* Exercise directions:
Only one stretch of the data below should be repeated: the lines from the line containing "Given: Click the flag icon beside Get Started" through the line containing "The image size is (846, 391).", inclusive, exactly as they are.

* Data:
________

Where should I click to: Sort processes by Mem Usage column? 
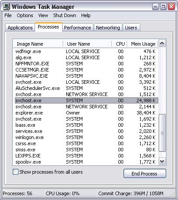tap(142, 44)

________

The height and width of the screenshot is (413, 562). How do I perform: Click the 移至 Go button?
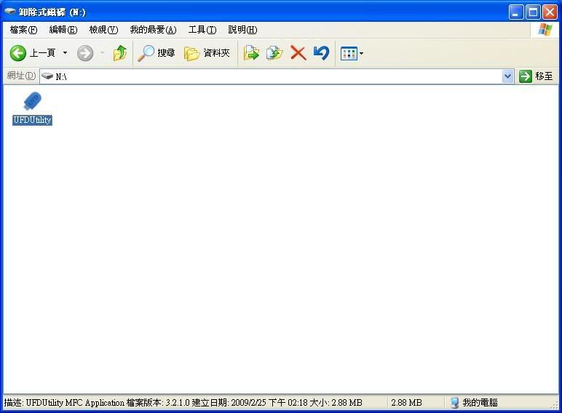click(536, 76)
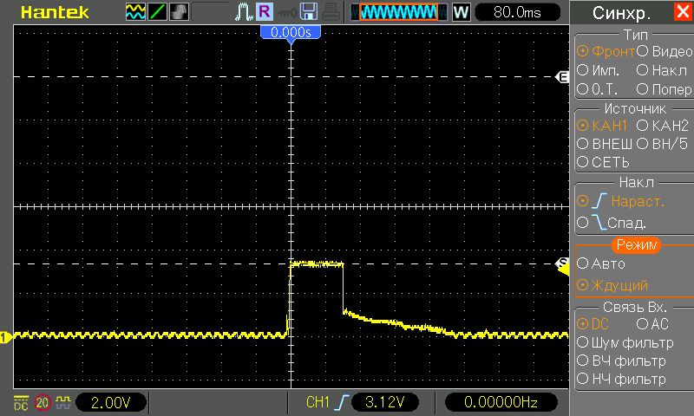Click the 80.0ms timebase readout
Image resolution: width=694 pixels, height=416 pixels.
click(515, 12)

________

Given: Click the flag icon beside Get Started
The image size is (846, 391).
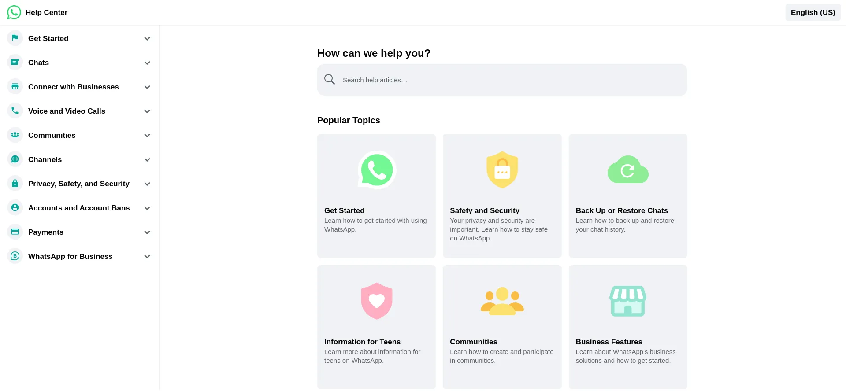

________

* Finished task:
Given: Click the flag icon beside Get Started
The image size is (846, 391).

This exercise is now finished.